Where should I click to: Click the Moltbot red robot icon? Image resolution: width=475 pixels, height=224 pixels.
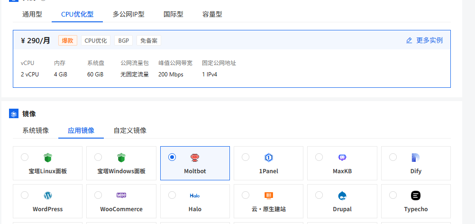pyautogui.click(x=195, y=158)
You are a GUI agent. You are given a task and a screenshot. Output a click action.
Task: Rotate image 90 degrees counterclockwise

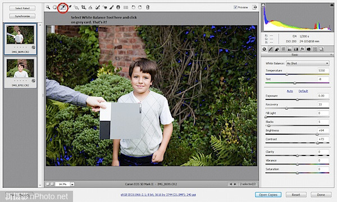(133, 7)
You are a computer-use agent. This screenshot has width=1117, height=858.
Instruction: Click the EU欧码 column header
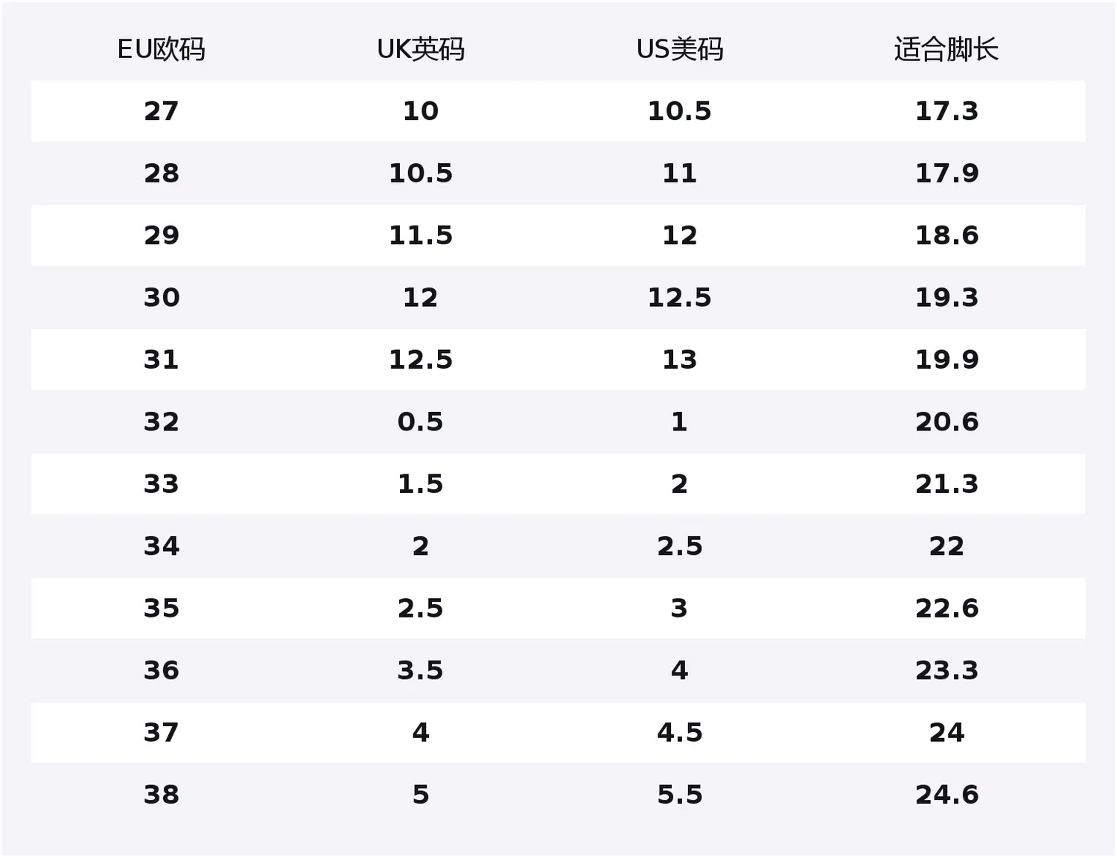[161, 49]
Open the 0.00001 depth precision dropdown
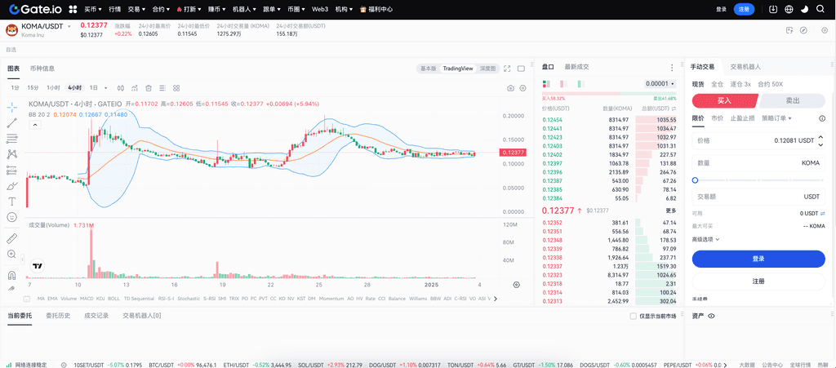Viewport: 836px width, 368px height. [660, 84]
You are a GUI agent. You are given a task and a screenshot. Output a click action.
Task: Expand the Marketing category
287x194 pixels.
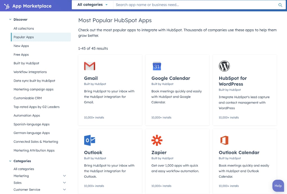pos(64,175)
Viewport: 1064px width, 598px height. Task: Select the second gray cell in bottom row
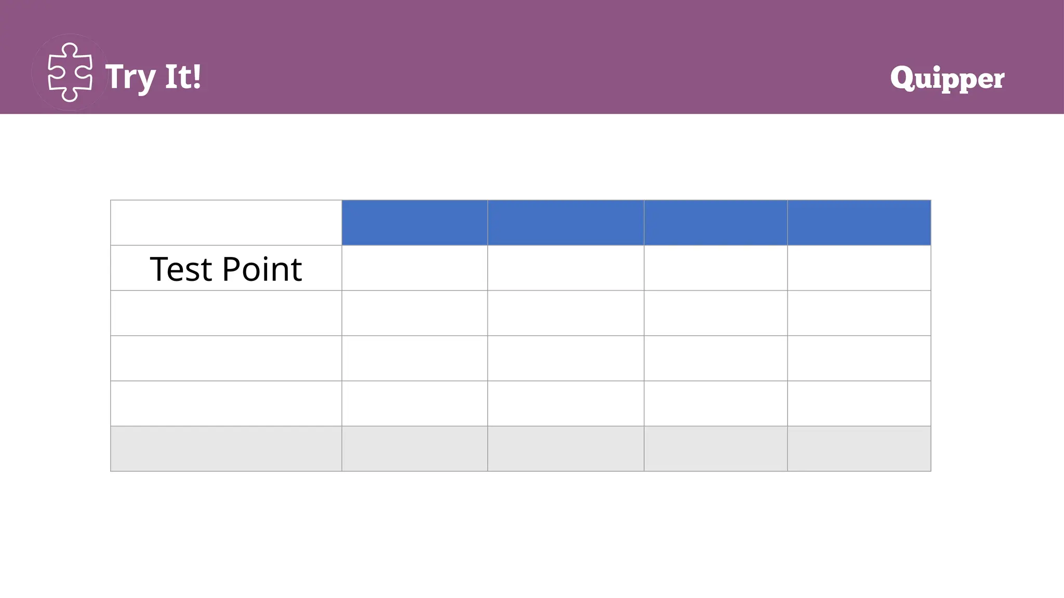pos(415,449)
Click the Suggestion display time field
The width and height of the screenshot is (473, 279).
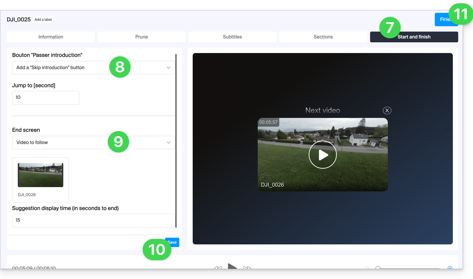click(93, 220)
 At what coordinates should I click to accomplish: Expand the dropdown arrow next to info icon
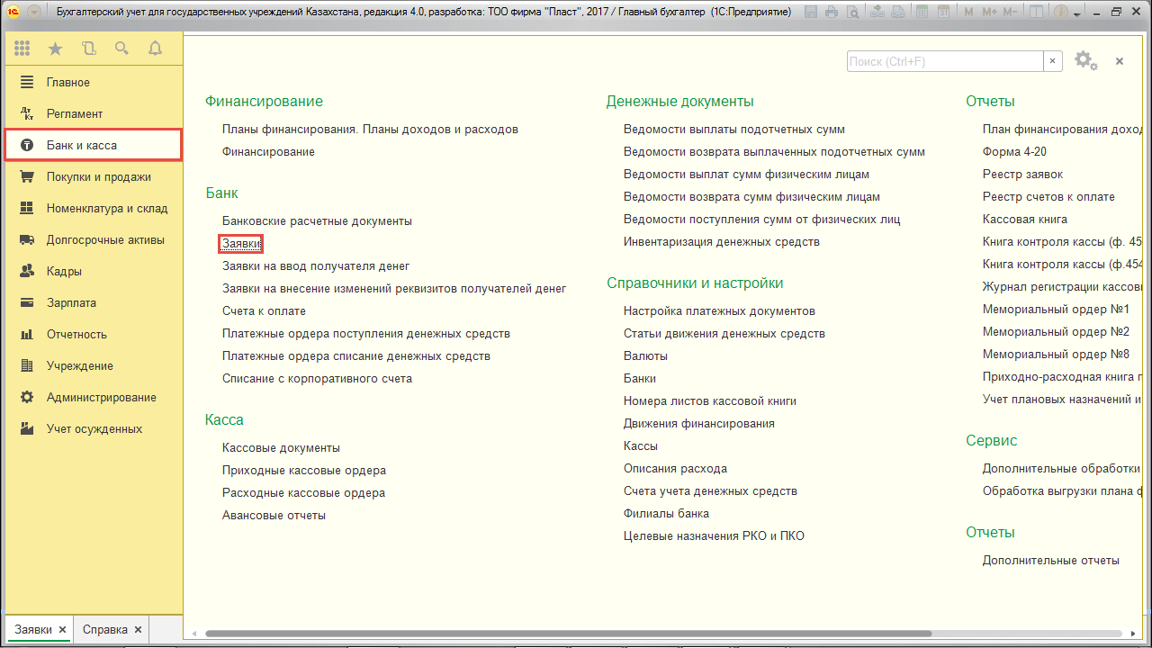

Task item => Give the records a second time exactly, keeping the images out.

Result below =>
Where should I click to: Click the Moltbot red robot icon? Image resolution: width=475 pixels, height=224 pixels.
pyautogui.click(x=195, y=158)
You are a GUI agent. You are given a task and a screenshot. Output a click action.
Task: Rotate image 90 degrees counterclockwise

(133, 7)
You are a computer-use agent. This screenshot has width=1117, height=858.
Instruction: Click the EU欧码 column header
[161, 49]
Open the 0.00001 depth precision dropdown
Viewport: 836px width, 368px height. [660, 84]
You are a GUI agent. You are given a task and a screenshot. Output a click action.
Task: Expand the Marketing category
287x194 pixels.
pos(64,175)
Viewport: 1064px width, 598px height. Task: Select the second gray cell in bottom row
pos(415,449)
Click the Suggestion display time field
The width and height of the screenshot is (473, 279).
click(93, 220)
 At what coordinates should I click to accomplish: Expand the dropdown arrow next to info icon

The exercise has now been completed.